══ Extract to read

Description and Table of Contents

Description

Brothers and sisters remain, for those that have them, an inextricable part of existence. In adult life they may never be in contact but they cannot be formally divorced. Brothers and sisters are frequently life's longest relationship. Yet until recently, historians have scarcely noticed. Thicker than Water is a pioneering history of sibling relationships in the long nineteenth century, from the last decades of the eighteenth to the first decades of the twentieth. The principal focus is on Britain, the first major capitalist society, and its middle classes, who were at the core of the nascent new order. It was their extensive family networks that provided the capital, personnel, skills, and contacts crucial to the rapidly expanding commercial and professional enterprises of the Victorian era. Davidoff examines what we know about sibling relationships at this time, before delving deeper, looking at their uses and meaning for British middle class families, how they operated within the economic, social, cultural, and religious constraints of their place and time, and how they changed as families became smaller from the end of the nineteenth century onwards. The issues raised throughout the book are grounded in an exploration of some specific themes, sibling intimacy and incest, sibling death, as well as in case studies of famous sibling relationships, such as that between William Gladstone and his sisters, and a revealing account of the household relations of perhaps the most influential interpreter of personal and familial life in modern society, Sigmund Freud.

════

#### Instruction 1:
According to the book description, what did the extensive family networks of Britain's middle classes provide to the commercial and professional enterprises of the Victorian era? List each item.
#### Instruction 2:
From the listing below, copy out every line that contains the word "Where".

══ Material

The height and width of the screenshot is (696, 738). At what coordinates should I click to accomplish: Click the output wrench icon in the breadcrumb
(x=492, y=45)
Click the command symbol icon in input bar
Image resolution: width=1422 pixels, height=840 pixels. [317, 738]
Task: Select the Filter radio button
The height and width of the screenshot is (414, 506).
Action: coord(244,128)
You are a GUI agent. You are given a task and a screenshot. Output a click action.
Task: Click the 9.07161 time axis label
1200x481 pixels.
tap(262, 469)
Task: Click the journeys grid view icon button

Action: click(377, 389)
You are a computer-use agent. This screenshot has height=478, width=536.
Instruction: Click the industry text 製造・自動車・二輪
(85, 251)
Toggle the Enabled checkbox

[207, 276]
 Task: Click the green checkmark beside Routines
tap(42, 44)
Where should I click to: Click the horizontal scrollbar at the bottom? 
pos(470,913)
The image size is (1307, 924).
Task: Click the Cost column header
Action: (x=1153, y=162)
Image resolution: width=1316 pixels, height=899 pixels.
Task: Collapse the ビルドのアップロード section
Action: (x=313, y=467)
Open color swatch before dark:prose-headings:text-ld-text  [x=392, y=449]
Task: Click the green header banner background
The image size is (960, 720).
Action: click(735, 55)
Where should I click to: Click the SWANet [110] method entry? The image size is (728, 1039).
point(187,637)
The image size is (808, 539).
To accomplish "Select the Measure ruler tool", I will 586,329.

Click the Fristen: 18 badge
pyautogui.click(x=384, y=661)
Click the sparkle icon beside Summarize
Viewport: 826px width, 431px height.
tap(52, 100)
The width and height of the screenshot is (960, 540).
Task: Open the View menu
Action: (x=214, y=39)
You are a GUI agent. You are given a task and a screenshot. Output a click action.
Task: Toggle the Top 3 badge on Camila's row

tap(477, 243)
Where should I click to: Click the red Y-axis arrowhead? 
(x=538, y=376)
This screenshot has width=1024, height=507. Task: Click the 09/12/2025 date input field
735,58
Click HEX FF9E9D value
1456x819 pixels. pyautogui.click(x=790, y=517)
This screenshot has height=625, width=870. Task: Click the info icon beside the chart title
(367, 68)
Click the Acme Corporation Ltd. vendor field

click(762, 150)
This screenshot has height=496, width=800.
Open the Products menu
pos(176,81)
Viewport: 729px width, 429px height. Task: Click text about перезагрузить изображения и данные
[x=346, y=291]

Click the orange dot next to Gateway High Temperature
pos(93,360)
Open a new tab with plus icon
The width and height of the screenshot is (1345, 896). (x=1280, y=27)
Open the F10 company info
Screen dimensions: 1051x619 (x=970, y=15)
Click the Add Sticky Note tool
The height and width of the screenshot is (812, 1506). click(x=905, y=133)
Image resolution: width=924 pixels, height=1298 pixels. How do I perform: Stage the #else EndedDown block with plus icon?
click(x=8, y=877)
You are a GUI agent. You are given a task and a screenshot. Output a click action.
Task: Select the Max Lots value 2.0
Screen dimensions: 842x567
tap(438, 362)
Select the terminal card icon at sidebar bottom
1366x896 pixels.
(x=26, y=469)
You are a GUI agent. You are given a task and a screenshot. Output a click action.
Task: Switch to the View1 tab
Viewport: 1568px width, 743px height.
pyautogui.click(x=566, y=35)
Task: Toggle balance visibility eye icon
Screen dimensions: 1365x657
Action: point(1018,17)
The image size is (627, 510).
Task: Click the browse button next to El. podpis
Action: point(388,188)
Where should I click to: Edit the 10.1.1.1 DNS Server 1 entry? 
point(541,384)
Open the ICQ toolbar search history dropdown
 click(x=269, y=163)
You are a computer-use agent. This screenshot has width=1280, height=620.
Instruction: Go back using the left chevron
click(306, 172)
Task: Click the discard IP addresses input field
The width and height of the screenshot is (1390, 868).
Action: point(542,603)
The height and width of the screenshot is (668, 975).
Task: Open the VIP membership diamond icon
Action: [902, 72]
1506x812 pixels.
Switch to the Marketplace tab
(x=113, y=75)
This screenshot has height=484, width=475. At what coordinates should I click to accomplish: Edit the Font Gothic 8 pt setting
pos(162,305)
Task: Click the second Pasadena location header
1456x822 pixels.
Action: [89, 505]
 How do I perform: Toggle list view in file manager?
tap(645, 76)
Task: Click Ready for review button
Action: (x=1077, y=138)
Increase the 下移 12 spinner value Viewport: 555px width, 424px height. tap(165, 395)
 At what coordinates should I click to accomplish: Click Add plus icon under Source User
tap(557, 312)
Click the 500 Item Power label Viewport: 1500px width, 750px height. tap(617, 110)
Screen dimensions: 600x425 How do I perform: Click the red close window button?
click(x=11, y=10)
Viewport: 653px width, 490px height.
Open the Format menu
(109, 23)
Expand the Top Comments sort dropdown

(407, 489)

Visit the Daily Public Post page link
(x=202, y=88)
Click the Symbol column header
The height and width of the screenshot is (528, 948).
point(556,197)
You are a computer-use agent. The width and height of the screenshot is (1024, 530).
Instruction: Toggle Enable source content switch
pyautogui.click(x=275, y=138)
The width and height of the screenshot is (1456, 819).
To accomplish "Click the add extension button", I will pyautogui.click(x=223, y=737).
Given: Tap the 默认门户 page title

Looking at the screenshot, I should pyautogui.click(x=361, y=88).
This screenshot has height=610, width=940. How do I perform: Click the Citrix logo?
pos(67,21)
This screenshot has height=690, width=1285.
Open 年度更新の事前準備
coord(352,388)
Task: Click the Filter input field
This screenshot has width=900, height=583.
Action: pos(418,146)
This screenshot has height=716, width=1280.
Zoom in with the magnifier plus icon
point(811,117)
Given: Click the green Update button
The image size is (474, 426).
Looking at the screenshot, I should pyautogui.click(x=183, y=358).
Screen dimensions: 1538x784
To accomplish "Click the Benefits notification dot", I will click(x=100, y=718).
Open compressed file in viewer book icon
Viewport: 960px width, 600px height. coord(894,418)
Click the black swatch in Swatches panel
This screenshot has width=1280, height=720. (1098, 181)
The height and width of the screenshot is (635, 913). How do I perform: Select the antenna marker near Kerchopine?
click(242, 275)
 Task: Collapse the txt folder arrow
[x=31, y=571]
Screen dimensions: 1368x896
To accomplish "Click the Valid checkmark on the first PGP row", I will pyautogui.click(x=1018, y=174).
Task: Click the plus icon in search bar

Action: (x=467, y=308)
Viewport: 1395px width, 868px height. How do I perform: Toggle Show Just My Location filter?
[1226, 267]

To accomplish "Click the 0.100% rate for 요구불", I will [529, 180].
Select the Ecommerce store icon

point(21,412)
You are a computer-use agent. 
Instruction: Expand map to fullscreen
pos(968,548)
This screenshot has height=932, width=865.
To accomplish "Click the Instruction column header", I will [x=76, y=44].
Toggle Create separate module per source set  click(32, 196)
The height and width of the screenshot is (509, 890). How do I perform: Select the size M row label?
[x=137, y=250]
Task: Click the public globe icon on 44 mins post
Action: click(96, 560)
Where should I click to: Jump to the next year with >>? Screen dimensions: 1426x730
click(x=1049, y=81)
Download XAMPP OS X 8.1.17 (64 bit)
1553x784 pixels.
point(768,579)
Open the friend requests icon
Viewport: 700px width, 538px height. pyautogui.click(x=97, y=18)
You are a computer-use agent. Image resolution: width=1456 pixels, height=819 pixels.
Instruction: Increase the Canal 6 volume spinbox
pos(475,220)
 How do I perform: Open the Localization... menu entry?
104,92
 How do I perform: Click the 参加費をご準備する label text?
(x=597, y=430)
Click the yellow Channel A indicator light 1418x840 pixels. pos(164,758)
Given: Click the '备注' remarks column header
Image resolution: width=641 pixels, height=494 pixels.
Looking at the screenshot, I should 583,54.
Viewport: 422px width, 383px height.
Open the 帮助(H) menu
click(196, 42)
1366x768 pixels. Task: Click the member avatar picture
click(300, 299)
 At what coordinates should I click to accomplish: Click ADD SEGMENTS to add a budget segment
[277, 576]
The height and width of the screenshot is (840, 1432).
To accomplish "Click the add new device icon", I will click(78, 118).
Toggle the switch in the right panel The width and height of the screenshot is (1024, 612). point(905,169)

════

#### Response 1:
- Capital
- Personnel
- Skills
- Contacts

#### Response 2:
Where should I click to: Click the horizontal scrollbar at the bottom? 
Where should I click to: Click the SWANet [110] method entry? The image size is (728, 1039).
Where should I click to: Click the red Y-axis arrowhead? 
Where should I click to: Edit the 10.1.1.1 DNS Server 1 entry? 
Where should I click to: Jump to the next year with >>? Screen dimensions: 1426x730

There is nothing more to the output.